At the same time, however, the U.S. Congress is once again contemplating a national RES, which could remove some of the perennial uncertainty and patchwork policies that have stunted the growth of renewables. But even if such legislation can make it to the finish line during the coming lame-duck session, renewable energy developers still face the near-term challenge of competing in a market seemingly flooded with cheap gas.
“Prices for renewable energy are going down, especially for solar PV. But still, natural gas is a big hurdle to overcome,” Cohen says. “Without a big stimulus it will be a struggle for a lot of renewable energy deals, especially smaller projects.” The same can be said for the developers in the market; the coming down cycle could consolidate the business, with better capitalized players acquiring those that can’t find financing to continue development.
On the other hand, low gas prices—along with declining coal-fired capacity and continued transmission constraints—are setting the stage for a boom in construction of combined-cycle gas turbine (CCGT) power plants, particularly given the long lead time for other base-load construction options, such as nuclear and coal gasification.

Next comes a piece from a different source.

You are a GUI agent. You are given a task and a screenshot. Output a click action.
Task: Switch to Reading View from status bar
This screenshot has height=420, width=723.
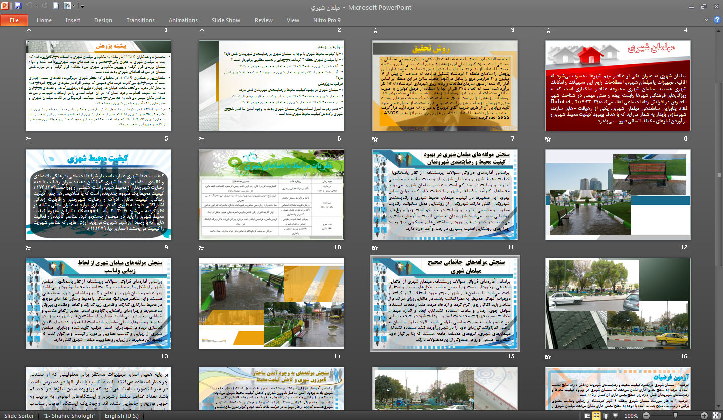pos(606,416)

“When the economy rebounds, electricity demand likely will be right back where it was before the recession,” Napolitano says. “Many coal plants have fallen out of the queue, and something needs to fill the gap. At today’s prices, that something is CCGT.”
The most recent EIA Annual Energy Outlook anticipates more than 20 GW will be built through 2020, and by some estimates more than half that amount already has begun development. Because they’re so competitive in an environmentally constrained power market, gas-fired projects are well positioned to obtain financing, whether they’re built within the utility rate base or an unregulated portfolio.
“The project financing market has re-opened,” Nastro says. “Liquidity has improved substantially in the capital markets, as project investors seek new and diversified asset classes. And as a result, clean energy is dominating the project debt pipeline.”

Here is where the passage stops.